/---

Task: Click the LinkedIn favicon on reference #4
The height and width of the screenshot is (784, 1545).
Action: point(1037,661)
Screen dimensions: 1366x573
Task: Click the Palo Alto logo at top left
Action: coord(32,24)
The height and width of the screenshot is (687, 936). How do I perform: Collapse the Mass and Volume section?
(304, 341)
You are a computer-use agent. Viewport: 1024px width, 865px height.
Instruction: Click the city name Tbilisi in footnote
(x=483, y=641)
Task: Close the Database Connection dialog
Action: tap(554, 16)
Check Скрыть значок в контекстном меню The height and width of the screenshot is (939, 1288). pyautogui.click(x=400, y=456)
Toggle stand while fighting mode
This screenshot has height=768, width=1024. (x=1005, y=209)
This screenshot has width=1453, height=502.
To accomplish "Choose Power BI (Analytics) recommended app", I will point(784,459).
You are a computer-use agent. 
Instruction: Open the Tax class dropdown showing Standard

\---

= Exercise requirements =
Gather every line from the listing above in which the word "agent" appears.

= Output for this task =
You are a computer-use agent. Viewport: 1024px width, 865px height.
You are a computer-use agent. 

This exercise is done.